(Your goal):
Render the items starting at the line containing "Open the tab search dropdown chevron" and ending at the line containing "pyautogui.click(x=1232, y=66)" as a Markdown table with the columns Row and Line, leaving out blank lines.

(Excerpted data):
--- START ---
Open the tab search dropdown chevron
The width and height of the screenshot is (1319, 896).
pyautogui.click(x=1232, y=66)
--- END ---
--- START ---
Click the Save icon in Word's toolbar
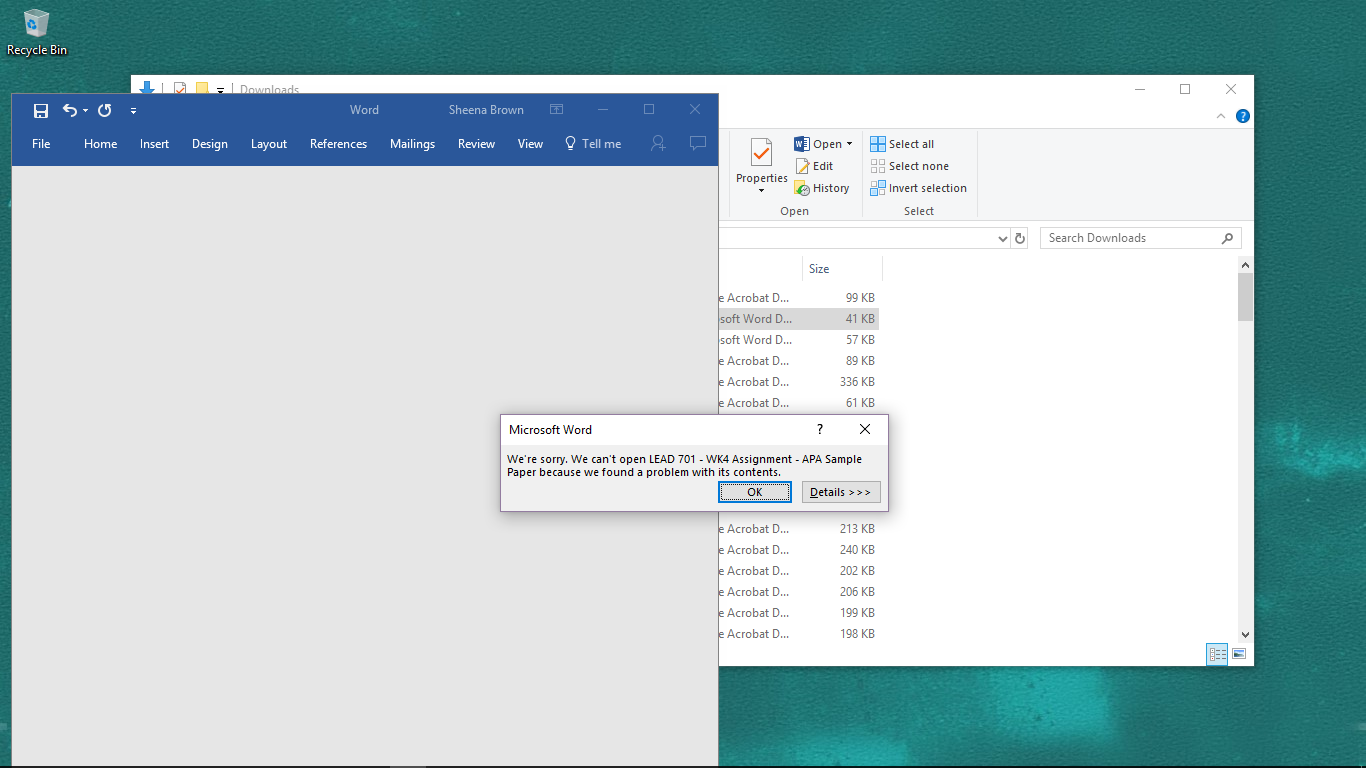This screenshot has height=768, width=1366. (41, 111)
--- END ---
(Output of the task):
| Row | Line |
|---|---|
| 1 | Open the tab search dropdown chevron |
| 2 | The width and height of the screenshot is (1319, 896). |
| 3 | pyautogui.click(x=1232, y=66) |